— WORK REQUEST —
The required answer is the count of lines in the records that contain "agent", with no other text.

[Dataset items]

#####

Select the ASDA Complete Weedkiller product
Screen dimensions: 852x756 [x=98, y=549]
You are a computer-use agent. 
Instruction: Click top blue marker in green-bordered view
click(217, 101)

#####

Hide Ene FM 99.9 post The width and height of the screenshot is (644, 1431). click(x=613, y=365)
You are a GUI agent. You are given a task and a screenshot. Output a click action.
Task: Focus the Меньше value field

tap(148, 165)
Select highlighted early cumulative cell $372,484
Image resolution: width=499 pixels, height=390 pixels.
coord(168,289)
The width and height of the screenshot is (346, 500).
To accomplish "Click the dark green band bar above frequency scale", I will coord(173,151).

#####

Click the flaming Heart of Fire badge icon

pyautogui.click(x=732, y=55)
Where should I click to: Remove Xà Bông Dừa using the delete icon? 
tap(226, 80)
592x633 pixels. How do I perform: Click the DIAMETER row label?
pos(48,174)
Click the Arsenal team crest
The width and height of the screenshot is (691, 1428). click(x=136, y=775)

#####

— ANSWER —
2